Reveling the Tradition of Giving Back

Dot has always actively supported social justice causes and continues her passion for giving back. CEAS recently spoke with her after publication of her first book, Keep on Fighting: The Life and Civil Rights Legacy of Marian A. Spencer. The book chronicles the life of her close friend and civil rights pioneer, Marion Spencer. Dot earned her Masters of Public Administration (MPA) from McMicken College of Arts and Sciences in 1974. She received her BA in economics from the University of Washington, where her husband John received his BS in electrical engineering and MS in nuclear engineering. John earned his PhD in nuclear engineering from the University of Wisconsin, Madison.

Dot Christenson (left), Leslie Edwards (center), Tuskegee Airman, Marion Spencer (right) at the UC AARC "Keep on Fighting" book signing

Dot Christenson (left), Leslie Edwards (center), Tuskegee Airman, Marion Spencer (right) at the UC AARC "Keep on Fighting" book signing

“Keep on Fighting” tells the compelling story on the Spencer family’s fight for basic civil rights and justice in Cincinnati from 1935 to the present.
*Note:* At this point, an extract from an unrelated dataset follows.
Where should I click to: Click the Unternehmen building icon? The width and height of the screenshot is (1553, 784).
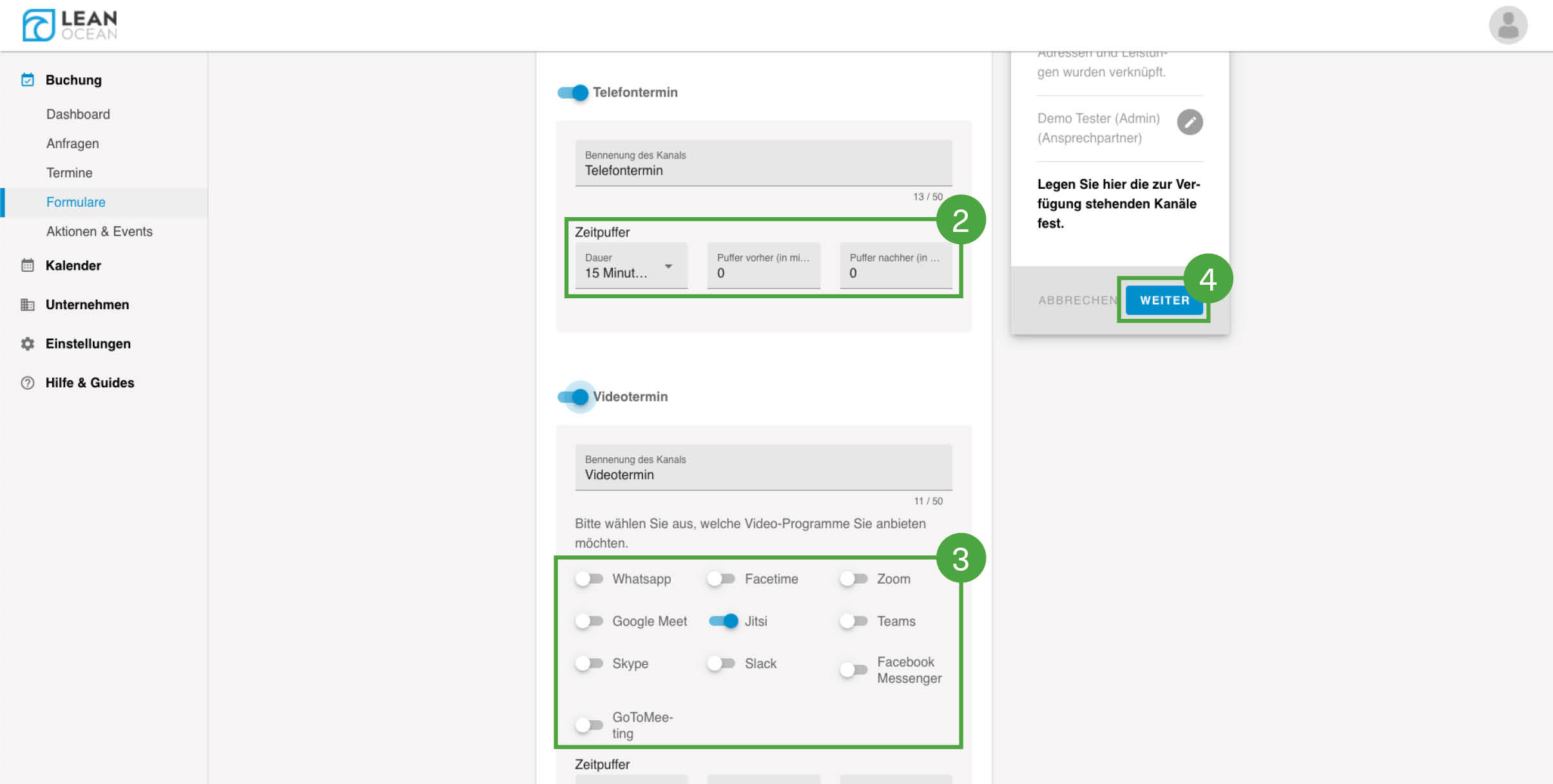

Every Tuesday morning for five months in 2012, Marion shared her life and family history with Dot—including her grandfather’s background as a freed but educated slave, the family experience during Reconstruction and how Marian's grandfather and uncles managed to integrate the Gallipolis Academy High School in the early 1920's. UC’s African-American Cultural and Resource Center hosted a luncheon and book signing for Mrs. Spencer and Dot on October 22, 2015.

The College of Engineering and Applied Science proudly honors the notable contributions of John Christenson's noble dedication to nuclear engineering education, as well as Dot’s contributions to bettering the Greater Cincinnati community.